Hasta el siglo XIX los responsables de los avances que he citado fueron europeos, a los que a partir del siglo XX se unieron norteamericanos. Pero ¿qué pasó en China, en el Celeste Imperio, de cuya antigüedad y estabilidad ya traté en mi artículo de la semana pasada? ¿Fue una sociedad impasible y retrasada en materias científicas y tecnológicas?
De los siglos XI y XII son las primeras formas conocidas de la brújula y la declinación magnética
La historia contradice esta suposición, especialmente, pero no únicamente, en los dominios tecnológicos, claves para el avance de la ciencia. Cuatro inventos fundamentales, como fueron la imprenta de tipos móviles, la brújula, la pólvora y el papel, se conocieron en China mucho antes que en Europa. La imprenta, cuya introducción se adjudica a Gutenberg a mediados del siglo XV, existía en China al menos desde 1045.

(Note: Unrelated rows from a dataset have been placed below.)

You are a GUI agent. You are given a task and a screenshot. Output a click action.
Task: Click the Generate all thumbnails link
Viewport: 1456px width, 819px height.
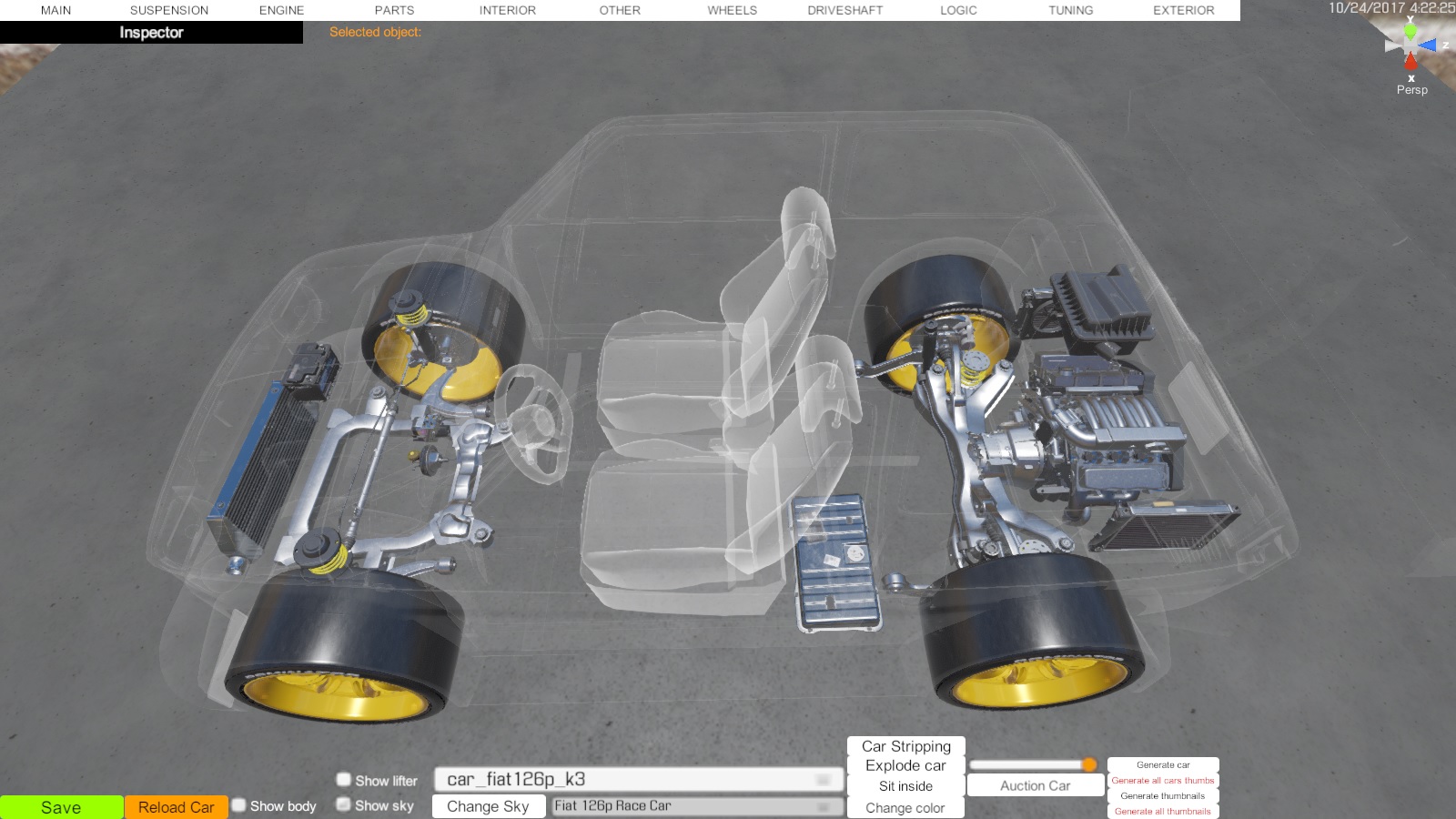coord(1162,812)
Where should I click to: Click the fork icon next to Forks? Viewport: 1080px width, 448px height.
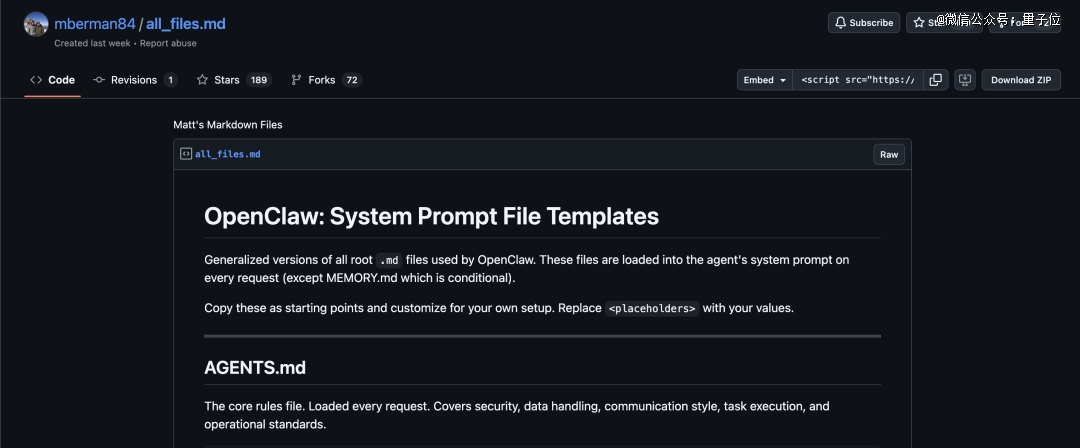point(296,80)
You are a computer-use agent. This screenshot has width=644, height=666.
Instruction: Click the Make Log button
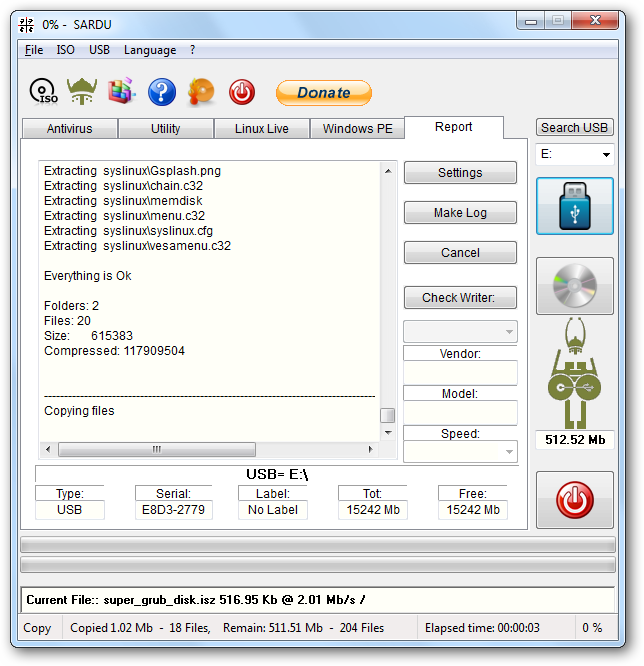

De los siglos XI y XII son las primeras formas conocidas de la brújula y la declinación magnética: un trocito de piedra imán incrustado en un pez de madera, del que sobresalía una pequeña aguja que apuntaba al sur cuando se le hacía flotar en agua. La pólvora, que no fue un hallazgo fortuito de artesanos sino fruto de investigaciones sistemáticas, data de siglo IX y la fabricación de papel del siglo III a. C.
Pero hay muchos otros ejemplos de “precocidad” científico-tecnológica: en astronomía fueron astrónomos-funcionarios chinos los primeros en establecer, al menos desde el siglo VII, que las colas de los cometas apuntan en sentido contrario al Sol, y mucho antes, en el siglo I a. C., observaron y registraron manchas solares, siendo el propio Galileo uno de los primeros en analizarlas y difundirlas en un libro titulado Istoria e dimostrazioni intorno alle macchie solari (1613) en donde mostraba sus dudas acerca de su verdadera ubicación.
En siderurgia, los ejemplos de los conocimientos chinos son numerosos (la producción de acero es uno de ellos), y no olvidemos que la medicina fue siempre objeto de atención especial de los chinos, aunque siguió líneas muy diferentes de las europeas como muestra la todavía practicada acupuntura, cuya práctica se remota a 2.300 años a. C.
Y aun así, la Revolución Científica fue un producto neta y exclusivamente europeo. ¿Por qué? ¿Por qué no en China dado su pasado científico-tecnológico? No es fácil, ni seguro, contestar a esta pregunta, pero se pueden adelantar algunas posibilidades. Una reside en la propia, milenaria, estabilidad política y administrativa china, en la que el Estado primaba, frente a la inestabilidad y desarrollo temprano del capitalismo europeo que fomentaba el riesgo, la novedad; acaso también las propias ideas religiosas, con la presencia de un Dios que estableció leyes que gobernaban la naturaleza, leyes que los científicos europeos –Kepler y Newton a la cabeza– trataban de descifrar.
Por otra parte, la creación de nuevas ideas necesita de intercambios, y la complejidad del lenguaje ideográfico chino representó un poderoso factor de inhibición para los intercambios entre China y Europa; es significativo que se produjese tan poca transferencia tecnológica entre ambos mundos habida cuenta de la larga historia de la Ruta de la Seda.
La ignorancia europea, cuando no desprecio, de los logros chinos tardó mucho en desaparecer. El principal responsable de que la historia de la ciencia y tecnología chinas fueran estudiadas y respetadas es un inglés que se había distinguido en la bioquímica, Joseph Needham (1900-1995). Personaje con algunas contradicciones –fue creyente religioso a la vez que marxista–, de él se puede decir que perteneció al “linaje” británico del que formaron parte personajes como Lawrence de Arabia o David Livingston.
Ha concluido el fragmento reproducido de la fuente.